When those values are small, we could get large gradients leading to training instability. Evaluation of segmentation accuracy. How is segmentation accuracy assessed? First, there are per-pixel metrics.
That is, we estimate the proportion of correctly segmented pixels in the image, regardless of what problem we are considering. If the pixel label is correct, this is good and we consider the proportion of correct pixel labels in relation to all pixels. The second evaluation option is approximately the same as we used in object detection.
That is, we have many segments. We compare the segments to each other and calculate the IOU, intersection over union criterion, figure 14. For all segments, we count the fraction of correctly classified pixels relative to the combination of correctly classified false positives and false negatives for each object class under consideration.
In order to calculate IOU, you must be able to calculate the internal volume of the objects in question. In the case of polygonal models, they most often resort to volume estimation using the Monte Carlo method.
Also, for correct calculation of IOU, it is necessary that the compared models have the same scale and orientation. In computer vision problems, IOU is often used to evaluate how correctly a bounding box or bounding box has been found that is as a metric of the quality of the algorithm.
But recently, various modifications of IOU have appeared that can also be used as a loss function. Problems in image segmentation. First, variability in image quality. One of the main problems in image segmentation is the variability of image quality.
Images obtained under different lighting conditions with different resolutions or content of noise and artifacts can significantly affect the accuracy of the segmentation process. For example, when segmenting medical images, changes in image quality due to different imaging
modalities or patient movement may make it difficult to accurately identify structures of interest. Second, ambiguity in objects boundaries. Another common challenge in image segmentation is ambiguity in object boundaries.
In some cases, the boundaries between different objects or regions in an image may be unclear or indistinct, making it difficult to segment them accurately. For example, when segmenting natural scenes, the boundaries between objects such as trees, bushes, and grass may be blurred, leading to segmentation errors.
Third, complex object shapes. Segmenting objects with complex shapes can present serious challenges. Objects with irregular contours, curved boundaries, or complex structures often require more sophisticated methods for accurate segmentation. For example, segmenting organs in medical images such as the liver or brain can be challenging due to their complex shapes and internal structures.
Fourth, overlapping and occlusion. Segmenting images with overlapping objects or occlusions can be particularly challenging.
When objects of interest overlap or occlude each other, it becomes difficult to accurately separate them and assign correct labels. This problem is commonly encountered in various fields, including object detection in computer vision or cell segmentation in biomedical imaging.
Fifth, lack of sufficient training data. The availability of labeled training data is critical for training accurate image segmentation models. However, acquiring a large and diverse dataset with annotated ground truth can be a time-consuming and time-consuming process.

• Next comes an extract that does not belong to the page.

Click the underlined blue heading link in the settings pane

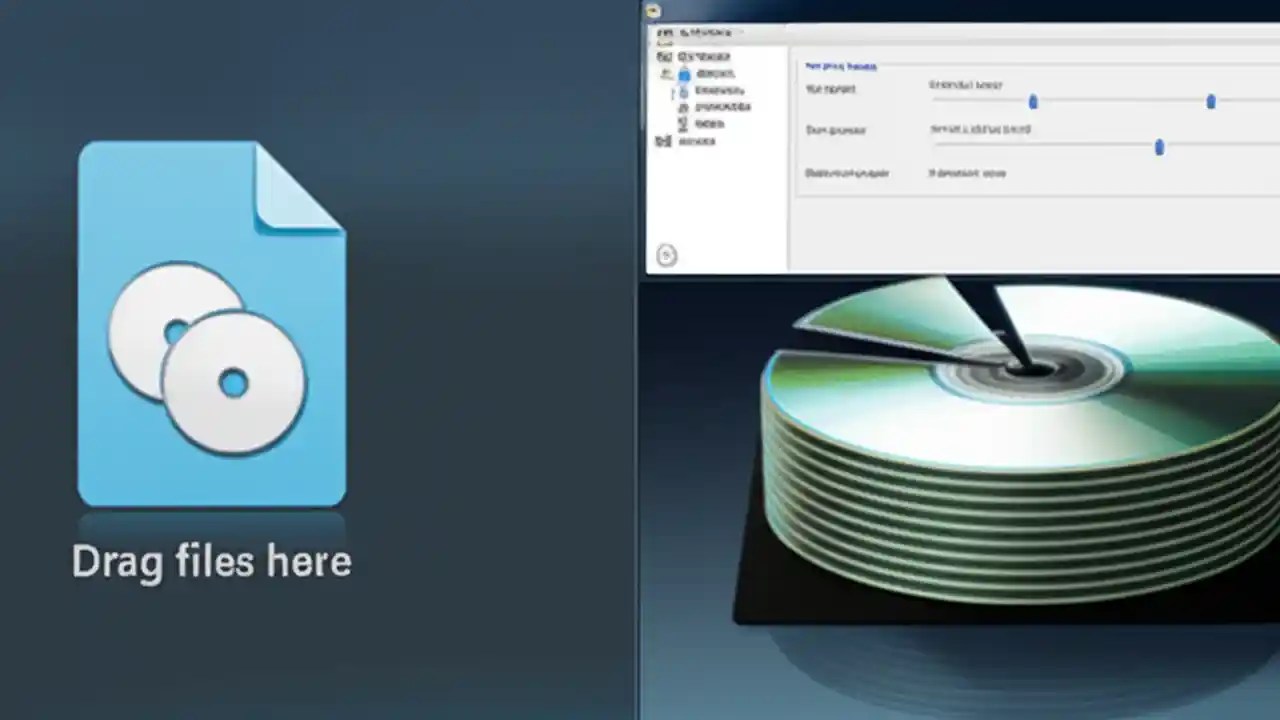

Moreover, in certain areas, such as rare diseases or specific medical conditions, obtaining sufficient amounts of high-quality training data can be extremely challenging. Transfer learning, where pre-trained models are fine-tuned on small datasets, can be a useful strategy in such cases. Additionally, data augmentation techniques such as rotation, scaling, or flipping
can help generate synthetic training samples to overcome missing data. Image segmentation faces various challenges related to image quality, object boundaries, complex shapes, occlusion, and training data availability.
Thank you for your attention and see you again!